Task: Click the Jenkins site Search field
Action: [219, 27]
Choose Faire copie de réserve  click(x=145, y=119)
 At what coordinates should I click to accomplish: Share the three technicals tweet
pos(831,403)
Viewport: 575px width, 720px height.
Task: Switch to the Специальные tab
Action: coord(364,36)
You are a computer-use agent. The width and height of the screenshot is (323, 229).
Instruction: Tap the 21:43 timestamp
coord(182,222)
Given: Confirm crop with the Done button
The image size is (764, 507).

--

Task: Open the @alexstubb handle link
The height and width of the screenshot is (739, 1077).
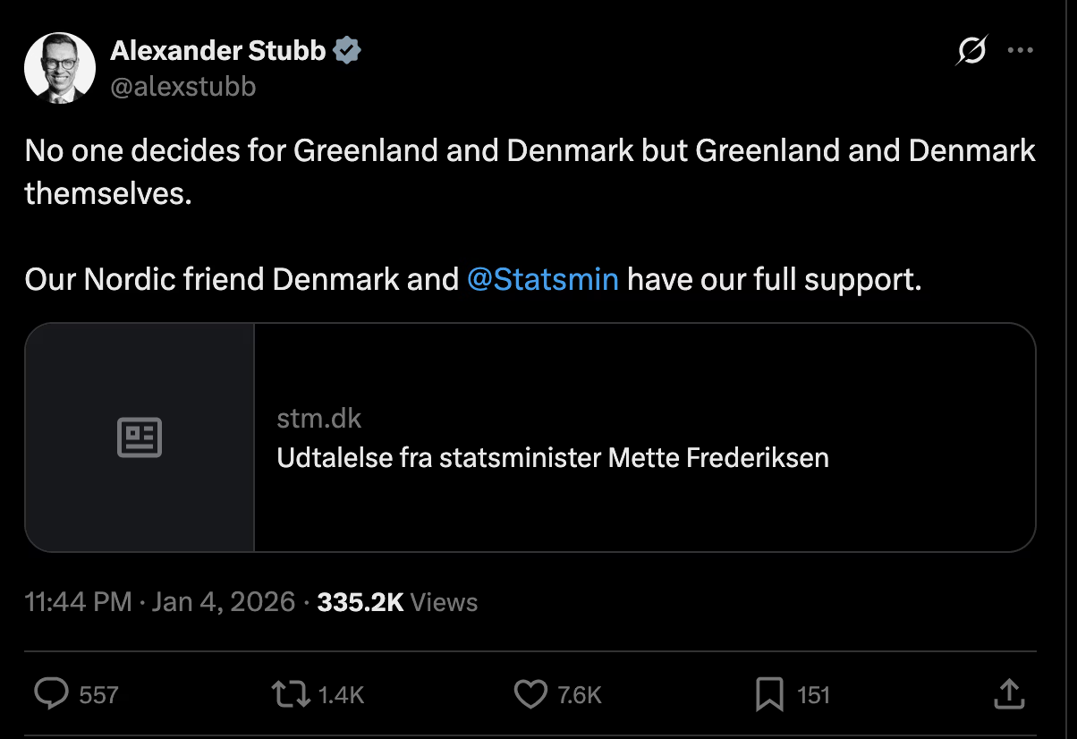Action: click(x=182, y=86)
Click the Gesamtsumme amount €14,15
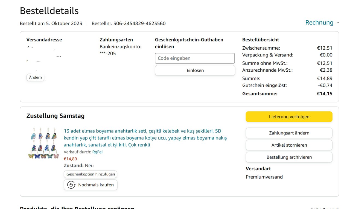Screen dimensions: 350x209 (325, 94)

**WHAT TO DO**
Using the data above, reproduce exactly the lines from the line that contains "Choose Faire copie" through the line that contains "The image size is (764, 507).", including both.

**EXERCISE RESULT**
Choose Faire copie de réserve  click(x=145, y=119)
 At what coordinates should I click to accomplish: Share the three technicals tweet
pos(831,403)
Viewport: 575px width, 720px height.
Task: Switch to the Специальные tab
Action: coord(364,36)
You are a computer-use agent. The width and height of the screenshot is (323, 229).
Instruction: Tap the 21:43 timestamp
coord(182,222)
Given: Confirm crop with the Done button
The image size is (764, 507).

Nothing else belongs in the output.